There are four tracks, three island platforms, and one side platform (originally two). In 1931, the center island platform and both side platforms were closed as unnecessary. The west side platform was walled up and partly demolished when the Brooklyn Bridge - City Hall station on the IRT Lexington Avenue Line was rebuilt on the other side of the wall in 1960-62.
This station is the southern terminal for J trains on weekends (approximately from 1 a.m. on Saturday to 5 a.m. on Monday) when trains don't continue to Broad Street. During this time, the inner tracks are used for J trains to begin their return trip to Brooklyn and Queens. M trains also use the inner tracks during weekday afternoons when trains don't continue to Broad Street or Brooklyn.
This was one of the earliest BMT subway stations opened in New York City, built at a time when Lower Manhattan was the city's principal business district. It was designed to be the BMT's Manhattan hub, with trains arriving from Brooklyn in both directions, and terminating here. Originally, trains arrived from the north via either the Williamsburg Bridge or the Manhattan Bridge.
The Nassau Street subway loop was completed in 1931, making Chambers Street a through station south to the Montague Street Tunnel to Brooklyn.

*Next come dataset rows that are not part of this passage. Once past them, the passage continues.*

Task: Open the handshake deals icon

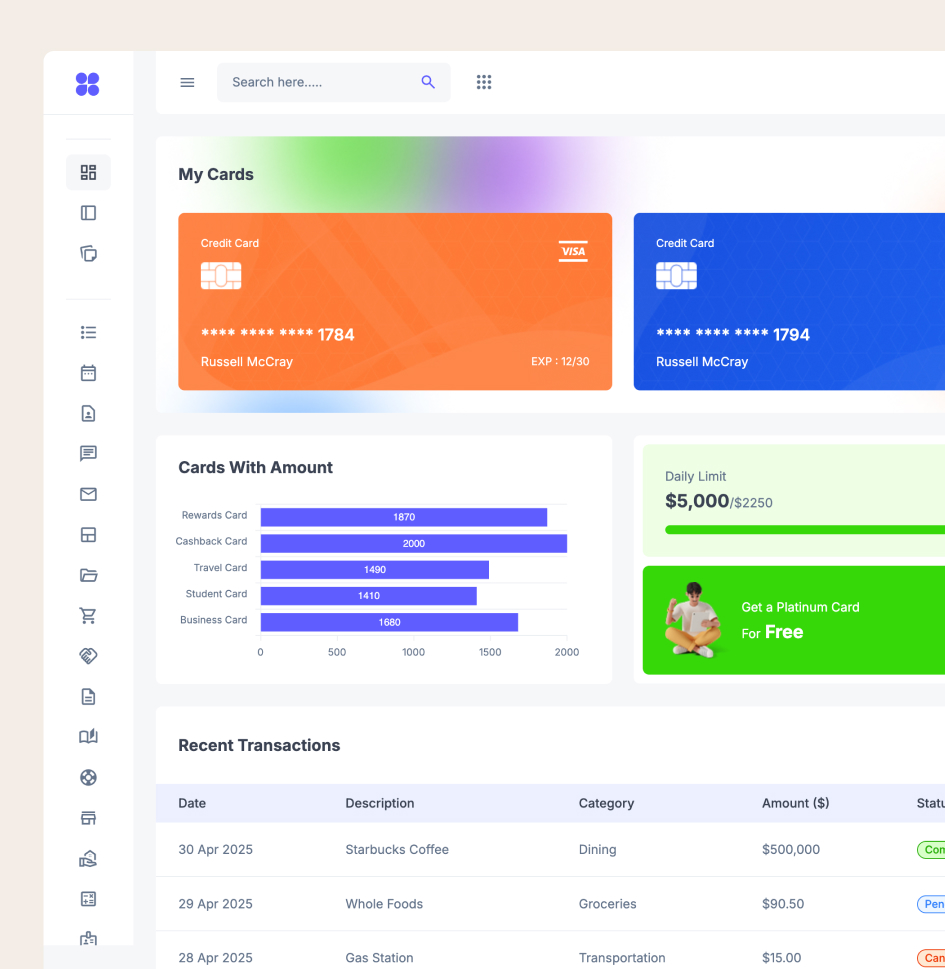Action: click(x=88, y=655)
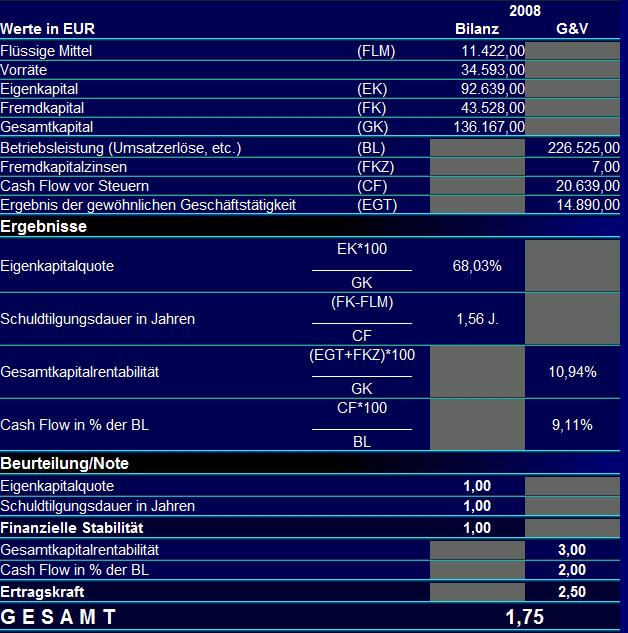
Task: Click the Ertragskraft grade 2,50
Action: (x=572, y=592)
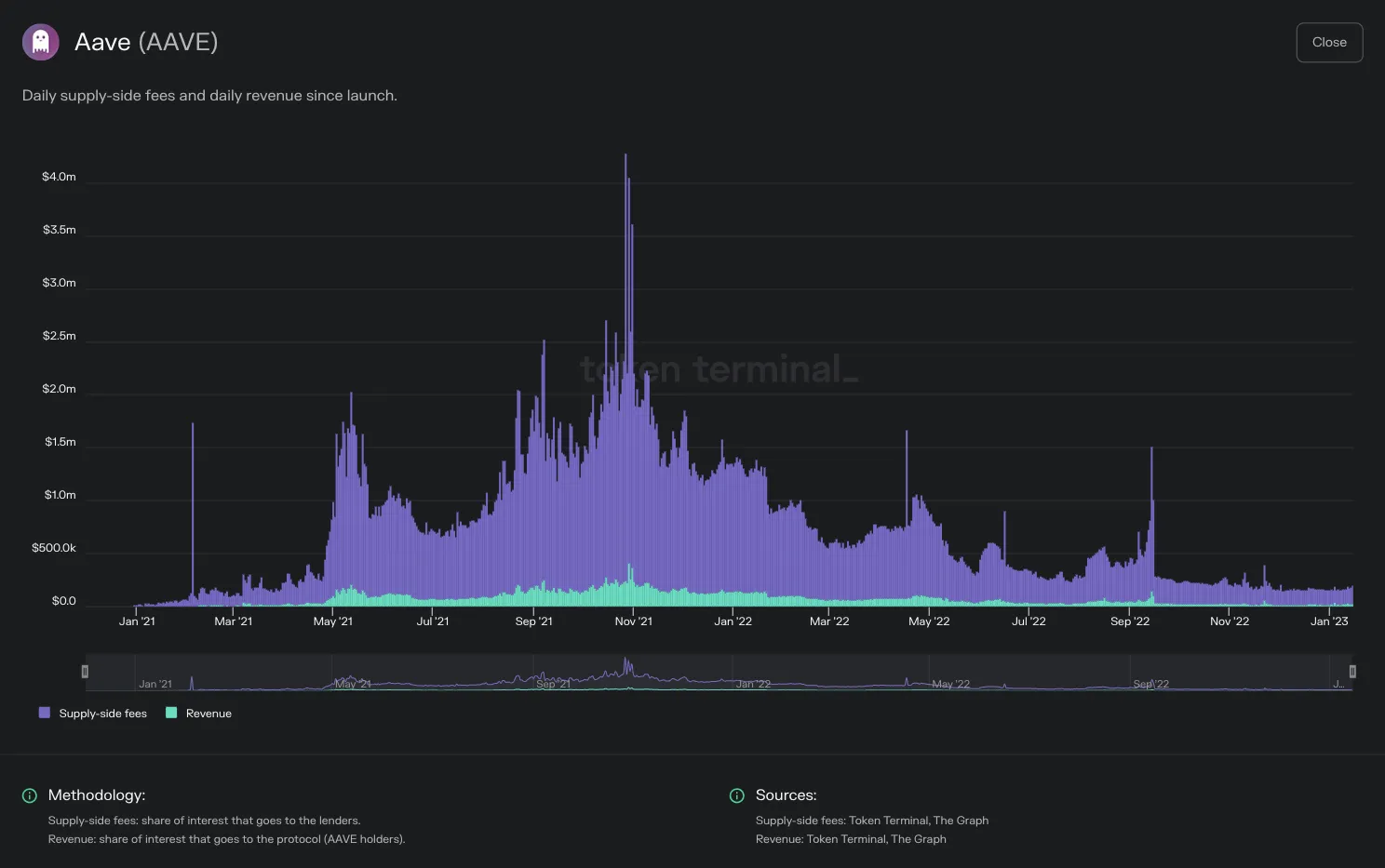Click the Sources info icon

737,795
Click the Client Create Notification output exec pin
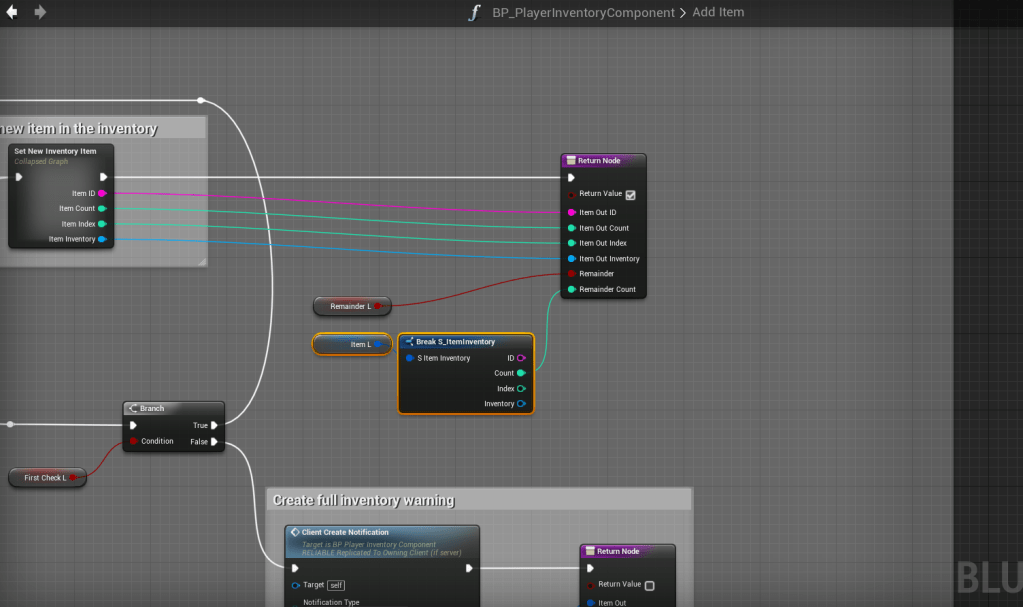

The loop configuration permitted trains arriving in either direction from the BMT Fourth Avenue Line in Brooklyn to pass through Chambers Street and return to Fourth Avenue without turning around. A track connection to the Brooklyn Bridge, which would have made a similar loop through the Williamsburg Bridge, was planned in the station's design, but never built.
By the 1950s, Chambers Street was no longer as important a station, as many of the city's business interests had shifted to midtown. The Chrystie Street Connection, completed in 1967, severed the Nassau line's connection to the Manhattan Bridge, so that the bridge tracks could connect instead to the uptown IND Sixth Avenue Line. The tracks heading towards the Manhattan Bridge (now used for train storage) are clearly visible from northbound trains leaving Chambers Street.